(Information shown begins)

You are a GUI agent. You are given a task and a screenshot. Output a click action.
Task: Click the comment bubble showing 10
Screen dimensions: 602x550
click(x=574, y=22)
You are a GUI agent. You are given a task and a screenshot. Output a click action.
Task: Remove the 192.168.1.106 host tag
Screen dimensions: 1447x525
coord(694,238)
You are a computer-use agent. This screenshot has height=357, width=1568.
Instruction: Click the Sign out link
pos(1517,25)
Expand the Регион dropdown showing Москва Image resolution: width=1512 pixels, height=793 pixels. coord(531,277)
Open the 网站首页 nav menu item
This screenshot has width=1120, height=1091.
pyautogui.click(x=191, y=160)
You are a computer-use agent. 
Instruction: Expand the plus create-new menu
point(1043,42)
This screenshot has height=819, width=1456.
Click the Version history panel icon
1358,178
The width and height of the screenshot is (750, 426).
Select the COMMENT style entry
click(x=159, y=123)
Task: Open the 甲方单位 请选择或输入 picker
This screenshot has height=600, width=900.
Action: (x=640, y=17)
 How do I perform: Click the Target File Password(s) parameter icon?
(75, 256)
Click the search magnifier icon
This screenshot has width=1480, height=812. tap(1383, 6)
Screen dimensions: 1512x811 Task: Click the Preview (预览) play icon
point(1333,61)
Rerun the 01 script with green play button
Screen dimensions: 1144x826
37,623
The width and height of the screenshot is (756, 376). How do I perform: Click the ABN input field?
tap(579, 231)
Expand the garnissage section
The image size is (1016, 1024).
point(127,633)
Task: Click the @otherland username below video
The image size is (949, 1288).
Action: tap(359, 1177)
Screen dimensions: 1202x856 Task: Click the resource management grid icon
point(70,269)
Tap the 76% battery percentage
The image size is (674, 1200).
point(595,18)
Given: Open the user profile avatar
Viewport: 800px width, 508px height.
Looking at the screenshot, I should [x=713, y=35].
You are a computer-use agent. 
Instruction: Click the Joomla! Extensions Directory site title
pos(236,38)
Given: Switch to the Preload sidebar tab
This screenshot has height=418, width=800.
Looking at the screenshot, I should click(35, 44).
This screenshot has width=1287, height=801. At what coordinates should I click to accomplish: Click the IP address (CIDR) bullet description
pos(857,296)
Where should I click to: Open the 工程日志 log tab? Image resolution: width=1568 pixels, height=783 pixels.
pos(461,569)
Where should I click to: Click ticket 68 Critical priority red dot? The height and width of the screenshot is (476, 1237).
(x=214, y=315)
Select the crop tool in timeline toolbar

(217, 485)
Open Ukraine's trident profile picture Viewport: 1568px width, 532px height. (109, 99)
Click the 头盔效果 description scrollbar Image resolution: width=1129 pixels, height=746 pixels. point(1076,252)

(Information shown ends)

▶ _Problem requirements_
Retype exactly, and only, the lines from the line holding "Where should I click to: Click" through the last line of the data; both of those lines count.

▶ _Answer to this problem_
Where should I click to: Click ticket 68 Critical priority red dot? The height and width of the screenshot is (476, 1237).
(x=214, y=315)
Select the crop tool in timeline toolbar

(217, 485)
Open Ukraine's trident profile picture Viewport: 1568px width, 532px height. (109, 99)
Click the 头盔效果 description scrollbar Image resolution: width=1129 pixels, height=746 pixels. point(1076,252)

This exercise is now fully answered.